Aim of the task
Reproduce only the lines from the one containing "at (1358, 284)." through the one containing "timeframe-h1: H1 is", with "Image resolution" replaced by "Screen resolution" and every other character left unchanged.

Available records
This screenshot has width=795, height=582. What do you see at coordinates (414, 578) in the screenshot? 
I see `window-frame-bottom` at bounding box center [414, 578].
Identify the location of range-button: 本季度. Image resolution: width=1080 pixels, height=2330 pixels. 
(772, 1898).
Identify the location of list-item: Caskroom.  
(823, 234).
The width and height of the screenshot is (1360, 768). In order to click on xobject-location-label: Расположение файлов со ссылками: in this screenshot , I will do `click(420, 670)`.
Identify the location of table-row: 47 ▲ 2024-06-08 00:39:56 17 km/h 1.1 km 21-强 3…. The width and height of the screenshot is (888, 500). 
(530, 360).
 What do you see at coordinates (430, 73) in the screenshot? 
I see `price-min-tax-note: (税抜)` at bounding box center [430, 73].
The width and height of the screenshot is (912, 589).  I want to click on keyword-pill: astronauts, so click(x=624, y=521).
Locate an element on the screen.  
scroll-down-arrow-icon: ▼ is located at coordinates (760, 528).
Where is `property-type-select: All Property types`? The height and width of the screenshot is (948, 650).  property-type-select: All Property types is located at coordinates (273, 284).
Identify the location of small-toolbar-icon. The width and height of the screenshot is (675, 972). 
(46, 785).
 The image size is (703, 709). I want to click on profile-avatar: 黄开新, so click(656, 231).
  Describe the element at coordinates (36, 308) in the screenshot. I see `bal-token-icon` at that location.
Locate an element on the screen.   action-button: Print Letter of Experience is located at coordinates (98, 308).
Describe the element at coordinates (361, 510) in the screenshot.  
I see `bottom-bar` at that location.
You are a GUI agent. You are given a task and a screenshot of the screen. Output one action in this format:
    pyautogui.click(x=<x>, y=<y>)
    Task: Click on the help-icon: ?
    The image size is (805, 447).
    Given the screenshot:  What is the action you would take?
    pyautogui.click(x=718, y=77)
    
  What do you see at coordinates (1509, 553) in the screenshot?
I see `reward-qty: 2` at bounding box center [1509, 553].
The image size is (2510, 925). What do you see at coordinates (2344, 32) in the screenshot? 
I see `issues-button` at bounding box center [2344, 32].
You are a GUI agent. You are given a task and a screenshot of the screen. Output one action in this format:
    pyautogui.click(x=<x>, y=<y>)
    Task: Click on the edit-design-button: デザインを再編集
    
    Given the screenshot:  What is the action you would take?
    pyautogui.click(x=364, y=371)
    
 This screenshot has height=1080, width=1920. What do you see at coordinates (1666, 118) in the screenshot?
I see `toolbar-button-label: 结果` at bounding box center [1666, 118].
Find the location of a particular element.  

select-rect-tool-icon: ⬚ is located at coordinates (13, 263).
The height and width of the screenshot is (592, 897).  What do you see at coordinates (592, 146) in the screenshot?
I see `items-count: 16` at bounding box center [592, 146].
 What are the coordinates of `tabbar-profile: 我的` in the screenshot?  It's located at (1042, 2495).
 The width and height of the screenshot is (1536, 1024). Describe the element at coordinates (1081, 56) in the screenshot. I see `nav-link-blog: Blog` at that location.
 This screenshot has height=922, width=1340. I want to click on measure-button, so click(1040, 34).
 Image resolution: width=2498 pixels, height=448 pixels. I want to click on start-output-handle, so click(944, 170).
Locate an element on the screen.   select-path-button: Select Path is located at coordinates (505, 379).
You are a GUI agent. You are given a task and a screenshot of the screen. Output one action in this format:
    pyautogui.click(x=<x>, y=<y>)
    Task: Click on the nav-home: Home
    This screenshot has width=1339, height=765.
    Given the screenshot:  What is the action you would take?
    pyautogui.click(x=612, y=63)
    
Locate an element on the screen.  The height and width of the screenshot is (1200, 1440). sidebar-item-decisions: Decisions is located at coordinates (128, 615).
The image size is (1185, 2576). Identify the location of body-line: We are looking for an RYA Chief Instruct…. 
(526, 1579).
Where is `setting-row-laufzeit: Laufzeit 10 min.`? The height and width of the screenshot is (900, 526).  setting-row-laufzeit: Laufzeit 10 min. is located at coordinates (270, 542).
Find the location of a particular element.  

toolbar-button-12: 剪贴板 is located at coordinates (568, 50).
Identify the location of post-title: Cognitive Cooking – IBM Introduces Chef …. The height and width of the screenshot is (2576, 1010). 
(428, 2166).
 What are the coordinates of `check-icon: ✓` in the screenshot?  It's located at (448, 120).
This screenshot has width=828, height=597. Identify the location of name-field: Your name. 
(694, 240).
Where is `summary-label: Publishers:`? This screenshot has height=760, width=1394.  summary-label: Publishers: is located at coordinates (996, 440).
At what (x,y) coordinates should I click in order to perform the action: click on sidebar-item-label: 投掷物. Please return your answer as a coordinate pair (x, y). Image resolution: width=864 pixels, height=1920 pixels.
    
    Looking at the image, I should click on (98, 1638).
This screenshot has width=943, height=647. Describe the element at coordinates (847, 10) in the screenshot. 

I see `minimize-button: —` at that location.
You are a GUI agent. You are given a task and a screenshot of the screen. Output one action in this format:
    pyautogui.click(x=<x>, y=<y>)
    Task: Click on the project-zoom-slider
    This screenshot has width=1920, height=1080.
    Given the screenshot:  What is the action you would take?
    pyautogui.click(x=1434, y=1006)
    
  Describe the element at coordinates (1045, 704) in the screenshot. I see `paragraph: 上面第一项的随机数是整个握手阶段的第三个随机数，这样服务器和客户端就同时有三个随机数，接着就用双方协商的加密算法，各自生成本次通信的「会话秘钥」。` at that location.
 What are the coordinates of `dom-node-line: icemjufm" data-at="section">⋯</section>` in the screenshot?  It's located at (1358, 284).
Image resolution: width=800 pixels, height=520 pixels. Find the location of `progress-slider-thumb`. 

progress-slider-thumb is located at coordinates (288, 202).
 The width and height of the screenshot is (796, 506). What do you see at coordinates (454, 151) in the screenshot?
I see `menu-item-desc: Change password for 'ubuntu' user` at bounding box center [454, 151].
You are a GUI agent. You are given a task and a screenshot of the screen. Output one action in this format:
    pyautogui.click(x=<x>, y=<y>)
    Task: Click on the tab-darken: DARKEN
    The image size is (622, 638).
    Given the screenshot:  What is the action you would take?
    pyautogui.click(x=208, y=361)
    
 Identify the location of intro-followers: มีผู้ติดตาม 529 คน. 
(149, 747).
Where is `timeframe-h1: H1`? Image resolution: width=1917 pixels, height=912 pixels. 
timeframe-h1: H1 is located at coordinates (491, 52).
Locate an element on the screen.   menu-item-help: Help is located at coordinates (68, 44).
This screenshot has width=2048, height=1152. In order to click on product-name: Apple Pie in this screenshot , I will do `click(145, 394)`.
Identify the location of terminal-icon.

Your response
 What are the coordinates of `dom-node-line: icemjufm" data-at="section">⋯</section>` in the screenshot?  It's located at (1358, 284).
Screen resolution: width=800 pixels, height=520 pixels. Find the location of `progress-slider-thumb`. 

progress-slider-thumb is located at coordinates (288, 202).
 The width and height of the screenshot is (796, 506). What do you see at coordinates (454, 151) in the screenshot?
I see `menu-item-desc: Change password for 'ubuntu' user` at bounding box center [454, 151].
You are a GUI agent. You are given a task and a screenshot of the screen. Output one action in this format:
    pyautogui.click(x=<x>, y=<y>)
    Task: Click on the tab-darken: DARKEN
    The image size is (622, 638).
    Given the screenshot:  What is the action you would take?
    pyautogui.click(x=208, y=361)
    
 Identify the location of intro-followers: มีผู้ติดตาม 529 คน. 
(149, 747).
Where is `timeframe-h1: H1`? Screen resolution: width=1917 pixels, height=912 pixels. 
timeframe-h1: H1 is located at coordinates (491, 52).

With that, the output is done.